The (relative) term frequency of term t in document d is given by:
$$ tf(t,d) = {f_{t,d} \over \sum_{t' \in d} f_{t',d}} $$
Here,
The inverse document frequency of term t relative to the full corpus of documents D is given by:
$$ idf(t,D) = log{N \over |\{d \in D : t \in D \}|} $$
Here, N is the total number of documents in D.

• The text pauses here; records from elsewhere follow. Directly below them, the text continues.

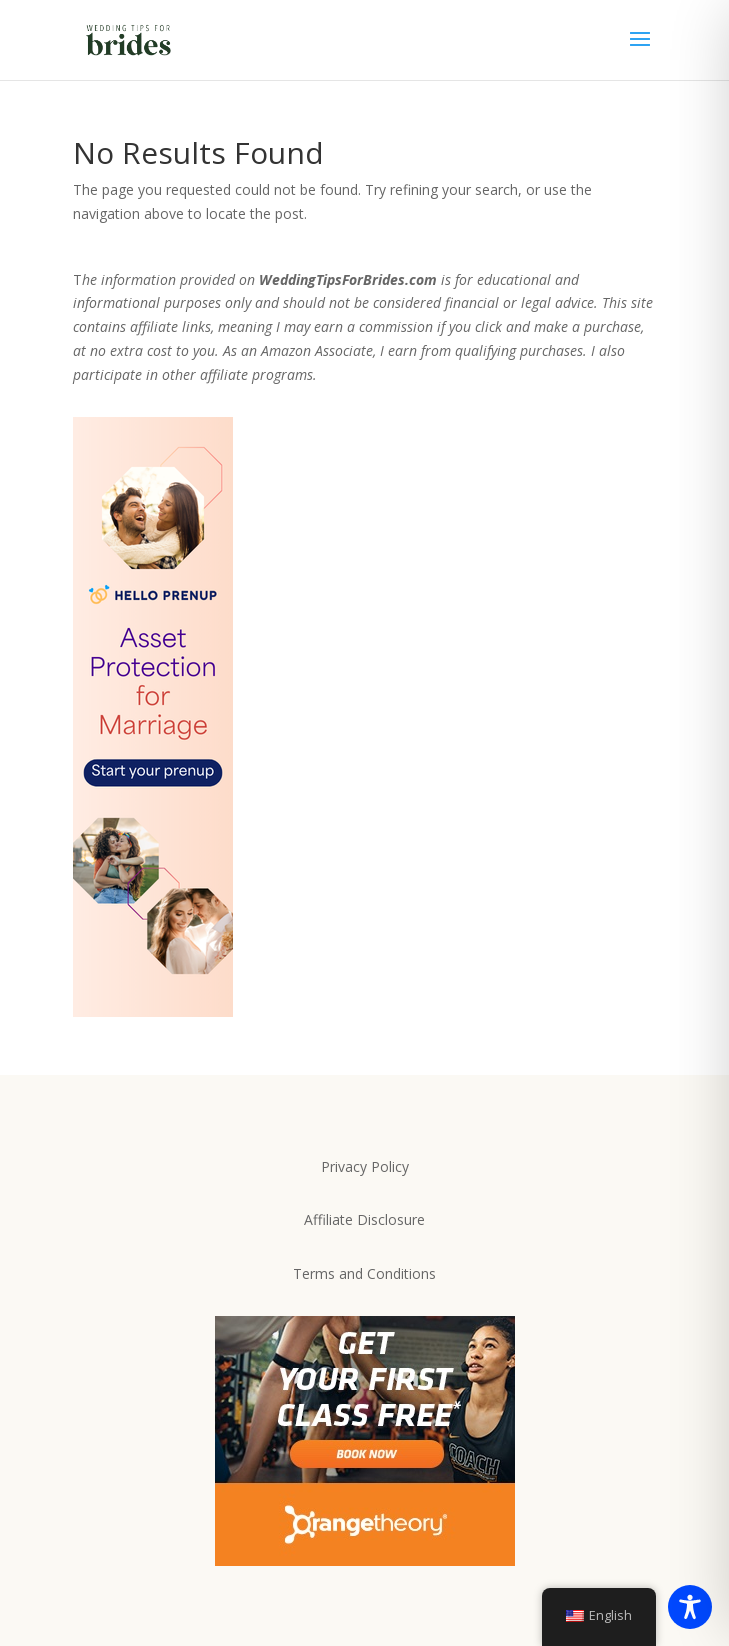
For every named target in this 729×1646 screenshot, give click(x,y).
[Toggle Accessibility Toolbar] (690, 1607)
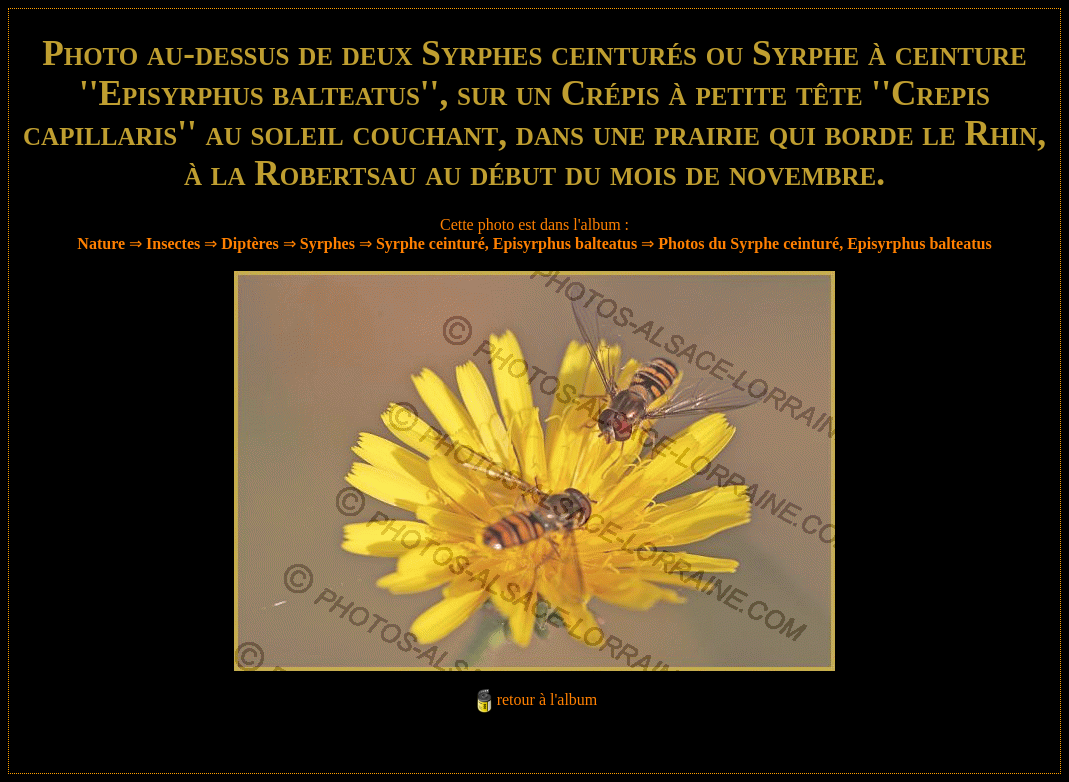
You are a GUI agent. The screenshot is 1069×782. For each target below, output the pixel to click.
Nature (101, 243)
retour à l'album (547, 699)
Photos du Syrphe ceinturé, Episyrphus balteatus (824, 243)
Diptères (249, 243)
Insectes (173, 243)
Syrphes (327, 243)
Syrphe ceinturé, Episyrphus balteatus (506, 243)
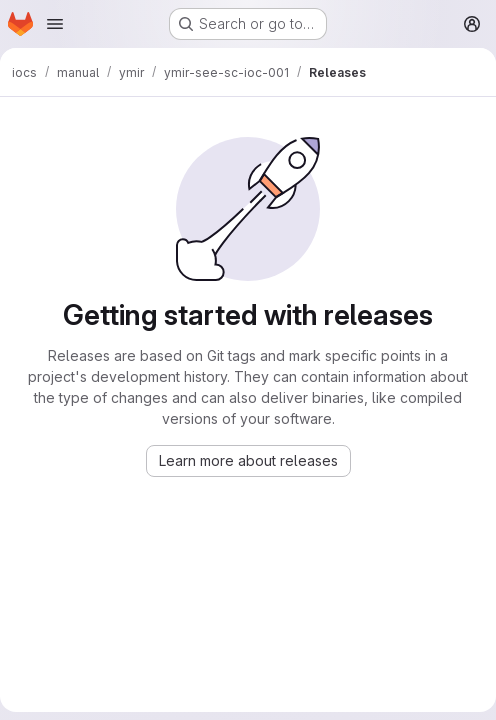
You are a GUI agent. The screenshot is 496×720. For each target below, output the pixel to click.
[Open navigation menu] (55, 24)
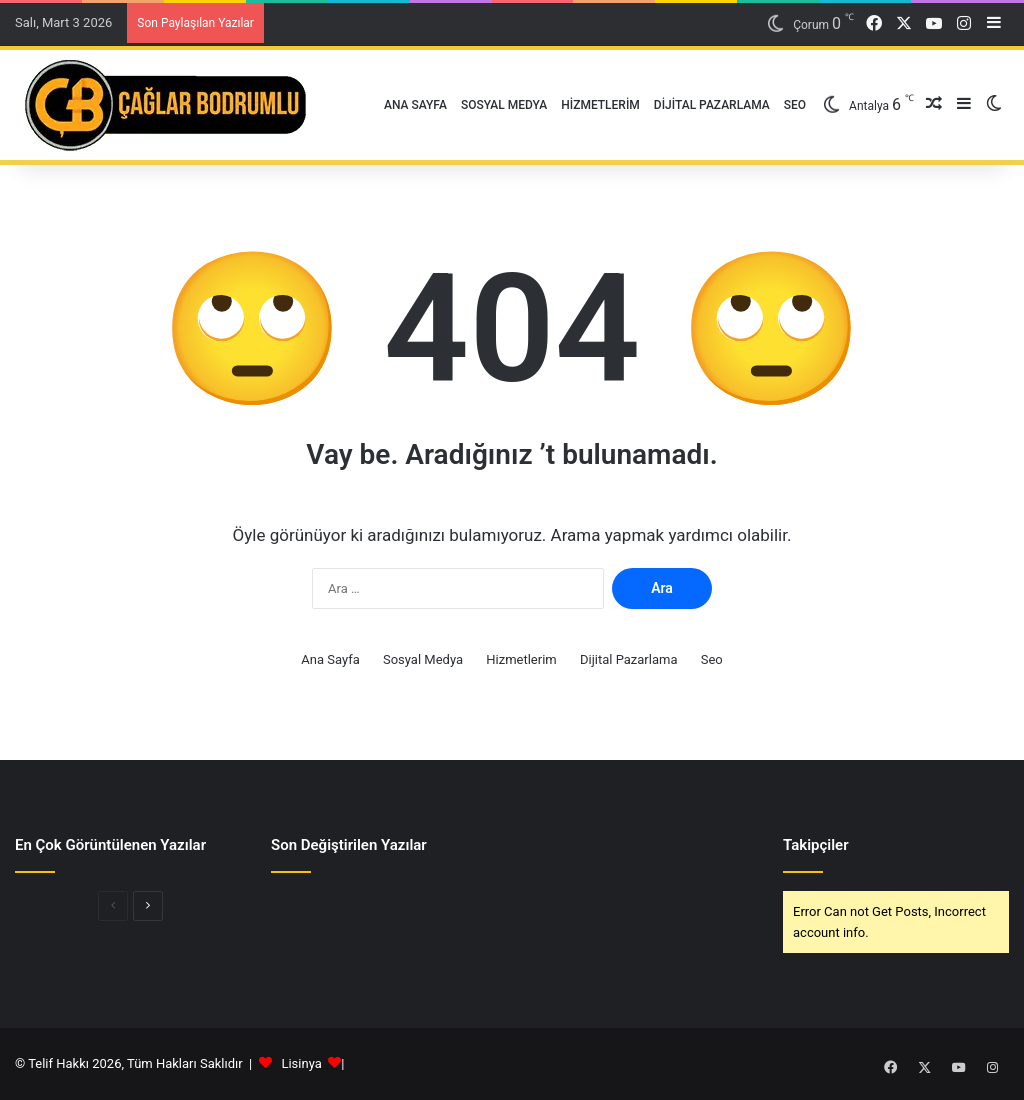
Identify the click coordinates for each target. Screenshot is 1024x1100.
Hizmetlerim (600, 105)
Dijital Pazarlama (712, 105)
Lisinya (301, 1063)
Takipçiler (816, 845)
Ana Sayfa (415, 105)
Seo (795, 105)
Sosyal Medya (504, 105)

The highest-ranking tokens based on their TF-IDF score are then printed.
Clone this repository:
$ git clone https://github.com/Vishengel/Web-IQ.git
Either:
- Run "mvn package" in the root directory to download dependencies and create WebIQ-1.0-SNAPSHOT-jar-with-dependencies.jar
Or:
- Directly use the provided .jar file with dependencies included WebIQ-1.0-SNAPSHOT-jar-with-dependencies.jar
Then:
- Run the program as follows:
> java -jar target/WebIQ-1.0-SNAPSHOT-jar-with-dependencies.jar [Wikipedia page title] [N maximum steps from starting page] [Max runtime in minutes] [N results to print]
e.g.
> java -jar target/WebIQ-1.0-SNAPSHOT-jar-with-dependencies.jar Elephant 2 10 50
Provide the page title without the preceding url, i.e. the part that follows /wiki/. Replace spaces by an underscore, e.g. Open-source_intelligence.
Running WebIQ-1.0-SNAPSHOT-jar-with-dependencies.jar without parameters will use "Open-source_intelligence 2 5 25" as default settings.